A recent study showed another mechanism in which intake of a probiotic reduces intestinal inflammation and increases bone mass density, meaning that microbes in the gut have a significant effect on bone health [40]. Lactobacillus reuteri 6475 reduces proinflammatory cytokine levels systemically, which leads to increased bone volume fraction; similarly, it reduces the expression of proinflammatory cytokine in Jejunum and ileum. Lactobacillus reuteri 6475 affects bone health either through increased calcium uptake by increasing calcium solubility or by reducing epithelial cell inflammation which facilitate the transport or through production and transformation of estrogen like compounds that affect the intestinal epithelium or circulate in the blood and directly affect the bone cells [16].

In addition to metabolic differences, human and laboratory rodents such as rats have physiological, anatomical, and biochemical differences in the gastrointestinal (G.I.) tract. These differences can cause significant variation in nutrients or drug absorption from the oral route. Solubility, dissolution rates and transit times of nutrients or drug molecules can be modified by some physiological factors such as bile, pancreatic juice, and pH. Furthermore, enterohepatic circulation of nutrients and colonic delivery of formulation can be affected by microbial content of the GI tract. On the other hand, the gut microbiota can metabolize a wide range of chemicals which may affect the nutrients absorption. Approximately 400 different microorganisms are found in the GI tract. Although, upper GI tract in human and rabbits contain few organisms, large numbers are found in the stomach and upper intestine of other animals [41].
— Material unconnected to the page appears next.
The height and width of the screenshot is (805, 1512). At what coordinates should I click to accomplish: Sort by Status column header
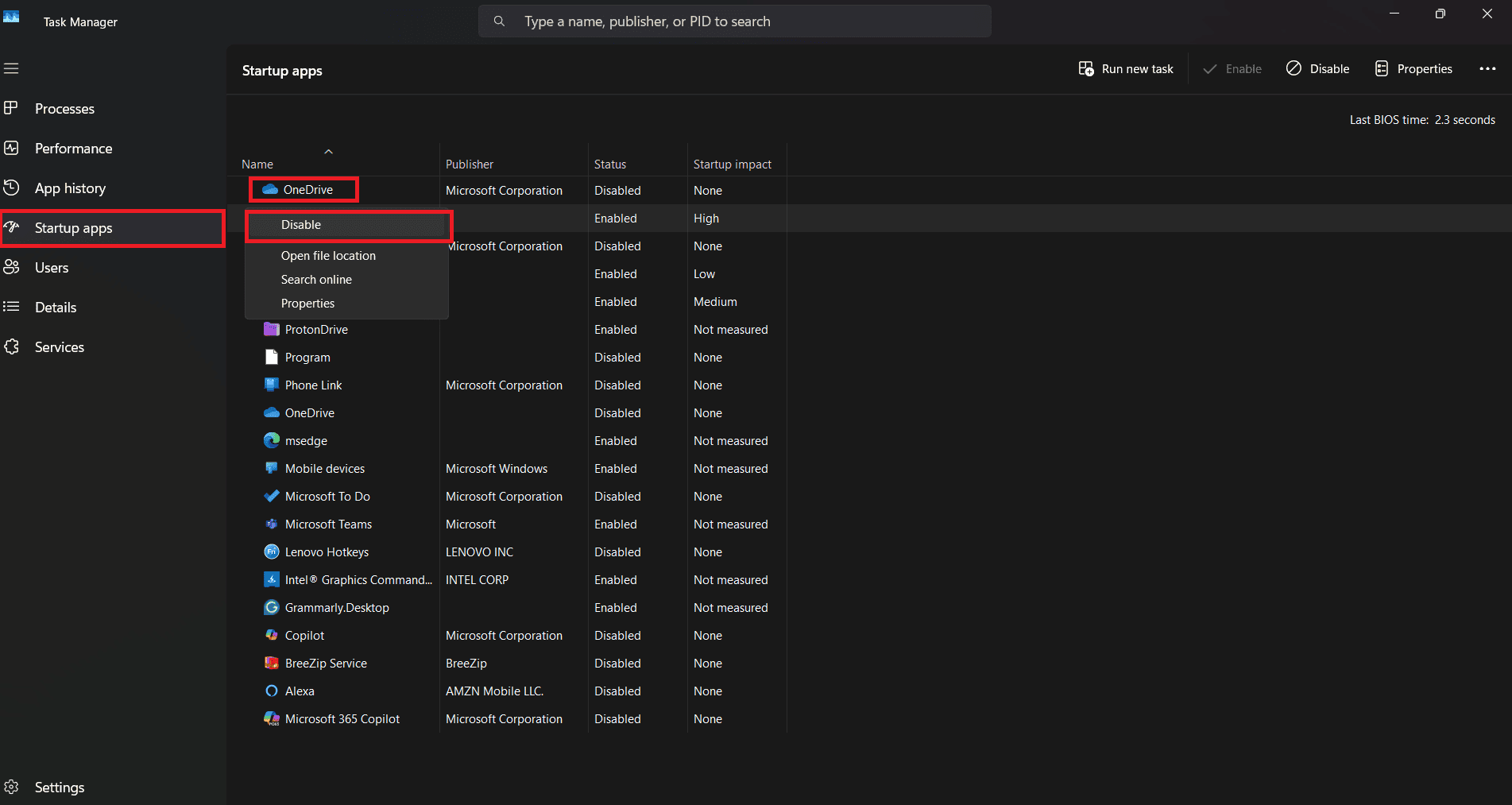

Previous studies on the effect of probiotics and bone have all confirmed that probiotics can increase BMD and BMC and help reduce osteoporosis by different ways. In the present review, we investigated the possible mechanisms of microbiota on bone health among animal (Table 2). Hence, the exact mechanism of bacteria on bone health among human is still unclear. This question deserves further studies.

tab2
Table 2: Possible mechanisms of probiotics on bone.

Conflict of Interests

The authors declare no conflict of interests regarding the publication of this paper.

Acknowledgments

The authors would like to thank the editors and reviewers for their comments and suggestions to improve the paper and have undertaken the revision taking into account all the points suggested by the reviewers.